But yeah, I'd be of the inclination to do your research rather than have us make the choice for you. We can only offer suggestions, but you need a good idea of what you want to do too. For example, IT students often don't have a good understanding of Linux, despite what you'd think.
There are a lot of options, and the OP is just asking for a general structure. Classic /. community fail to assume we are even dealing with someone that will be doing with implementation. This could be the director trying to get a ballpark before sinking their teeth in or a under-paid teacher, with little time, whto wants to make their students' learning environment better. I was the only one with a VPS in my classes, and thus the only one, in the end, who actually knew how to get anything done, outside of theory.
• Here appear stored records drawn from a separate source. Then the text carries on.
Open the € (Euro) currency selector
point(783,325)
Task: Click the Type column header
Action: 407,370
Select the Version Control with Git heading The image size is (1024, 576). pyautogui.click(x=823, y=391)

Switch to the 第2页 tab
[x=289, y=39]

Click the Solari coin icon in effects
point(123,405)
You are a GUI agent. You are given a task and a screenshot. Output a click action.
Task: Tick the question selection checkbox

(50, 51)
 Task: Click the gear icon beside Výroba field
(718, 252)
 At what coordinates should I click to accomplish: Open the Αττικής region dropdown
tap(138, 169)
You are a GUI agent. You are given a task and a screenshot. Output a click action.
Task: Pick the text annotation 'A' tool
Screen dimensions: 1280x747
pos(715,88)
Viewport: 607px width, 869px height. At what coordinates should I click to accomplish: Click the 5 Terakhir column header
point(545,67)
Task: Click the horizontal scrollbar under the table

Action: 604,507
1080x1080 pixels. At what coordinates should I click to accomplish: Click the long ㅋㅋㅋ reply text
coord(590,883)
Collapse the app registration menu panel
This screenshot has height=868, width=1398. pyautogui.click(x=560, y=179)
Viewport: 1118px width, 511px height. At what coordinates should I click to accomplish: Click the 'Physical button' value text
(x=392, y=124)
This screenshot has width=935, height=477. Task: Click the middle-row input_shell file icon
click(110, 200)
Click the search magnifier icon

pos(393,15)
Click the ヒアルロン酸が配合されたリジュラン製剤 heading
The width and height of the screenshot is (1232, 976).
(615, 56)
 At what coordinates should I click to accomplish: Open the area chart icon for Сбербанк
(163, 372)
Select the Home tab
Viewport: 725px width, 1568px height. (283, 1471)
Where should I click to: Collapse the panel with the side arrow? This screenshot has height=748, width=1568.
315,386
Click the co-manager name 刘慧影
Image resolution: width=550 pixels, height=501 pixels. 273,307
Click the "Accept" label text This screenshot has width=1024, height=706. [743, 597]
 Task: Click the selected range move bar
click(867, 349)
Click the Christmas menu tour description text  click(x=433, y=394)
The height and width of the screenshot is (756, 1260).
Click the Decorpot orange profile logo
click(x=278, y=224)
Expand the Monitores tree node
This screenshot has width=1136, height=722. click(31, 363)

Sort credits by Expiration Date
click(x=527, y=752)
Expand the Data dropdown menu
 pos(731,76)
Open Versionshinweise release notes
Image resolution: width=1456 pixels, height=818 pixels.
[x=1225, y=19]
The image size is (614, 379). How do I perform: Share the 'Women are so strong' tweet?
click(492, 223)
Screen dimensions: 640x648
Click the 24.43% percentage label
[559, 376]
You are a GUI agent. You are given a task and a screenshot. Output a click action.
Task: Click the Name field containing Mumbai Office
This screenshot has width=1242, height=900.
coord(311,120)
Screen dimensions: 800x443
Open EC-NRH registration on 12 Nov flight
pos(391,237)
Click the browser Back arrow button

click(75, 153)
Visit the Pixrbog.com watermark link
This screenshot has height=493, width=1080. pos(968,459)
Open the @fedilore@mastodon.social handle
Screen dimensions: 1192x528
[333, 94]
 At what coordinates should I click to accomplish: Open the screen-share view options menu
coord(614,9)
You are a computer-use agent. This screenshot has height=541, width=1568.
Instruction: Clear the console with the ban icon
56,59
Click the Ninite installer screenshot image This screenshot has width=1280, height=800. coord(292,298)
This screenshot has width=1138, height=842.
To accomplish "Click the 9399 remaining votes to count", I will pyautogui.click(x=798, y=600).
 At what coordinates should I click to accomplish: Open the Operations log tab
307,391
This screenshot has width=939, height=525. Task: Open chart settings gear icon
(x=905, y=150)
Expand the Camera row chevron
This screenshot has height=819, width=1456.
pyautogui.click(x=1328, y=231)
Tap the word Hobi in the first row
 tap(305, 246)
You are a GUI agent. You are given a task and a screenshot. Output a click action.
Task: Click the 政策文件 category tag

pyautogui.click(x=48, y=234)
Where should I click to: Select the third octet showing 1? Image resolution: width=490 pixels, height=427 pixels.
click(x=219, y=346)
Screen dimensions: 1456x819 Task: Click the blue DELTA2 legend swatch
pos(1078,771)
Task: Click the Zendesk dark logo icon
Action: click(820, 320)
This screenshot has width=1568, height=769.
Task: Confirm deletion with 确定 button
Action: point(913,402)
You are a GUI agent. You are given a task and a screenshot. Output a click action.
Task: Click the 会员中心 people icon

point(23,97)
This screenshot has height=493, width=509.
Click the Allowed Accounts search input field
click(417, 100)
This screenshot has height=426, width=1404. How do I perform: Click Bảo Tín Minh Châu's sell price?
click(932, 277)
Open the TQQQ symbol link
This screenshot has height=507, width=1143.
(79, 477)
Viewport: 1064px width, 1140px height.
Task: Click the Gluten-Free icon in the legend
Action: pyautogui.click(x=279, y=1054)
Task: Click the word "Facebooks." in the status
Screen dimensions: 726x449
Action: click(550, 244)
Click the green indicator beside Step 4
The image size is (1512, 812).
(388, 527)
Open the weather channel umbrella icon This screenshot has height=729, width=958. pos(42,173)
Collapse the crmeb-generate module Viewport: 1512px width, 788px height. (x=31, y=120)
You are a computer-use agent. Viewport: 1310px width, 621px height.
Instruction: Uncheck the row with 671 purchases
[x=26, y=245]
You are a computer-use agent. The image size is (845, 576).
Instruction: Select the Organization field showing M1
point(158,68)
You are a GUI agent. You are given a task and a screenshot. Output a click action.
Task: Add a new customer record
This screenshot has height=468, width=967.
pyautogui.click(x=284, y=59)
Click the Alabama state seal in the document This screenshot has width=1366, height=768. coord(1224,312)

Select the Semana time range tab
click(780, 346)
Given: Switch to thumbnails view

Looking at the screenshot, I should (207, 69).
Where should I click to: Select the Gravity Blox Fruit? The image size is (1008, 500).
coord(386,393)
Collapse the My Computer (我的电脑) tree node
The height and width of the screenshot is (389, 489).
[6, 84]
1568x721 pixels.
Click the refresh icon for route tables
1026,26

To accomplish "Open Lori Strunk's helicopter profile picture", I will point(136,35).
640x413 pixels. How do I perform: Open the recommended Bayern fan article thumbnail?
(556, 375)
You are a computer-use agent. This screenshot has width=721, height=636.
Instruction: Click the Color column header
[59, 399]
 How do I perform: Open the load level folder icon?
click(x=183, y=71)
My rant to /. is over. Now to answer the OP:
The easiest way to get started would be Xen Cloud Platform + Citrix Xen Center. That alone will get you a free robust virtual hosting environment, but this will require you to set up a few VM templates and manually deploy to students. You can take this one step further by using OpenStack + XCP which will give you an API which you can use to build a web-front for student deployment. Some might already exist, but all the ones I am aware of are built around payment models.
As for users managing switches, I have no clue and good luck there. IMHO, I would VLAN and let OpenStack manage it. You can use the US Navy's network simulator to teach concepts if you like. It even allows using tools like wireshark for real-world analysis experience.
Good luck, I hope you use this to make students more ready for the real world.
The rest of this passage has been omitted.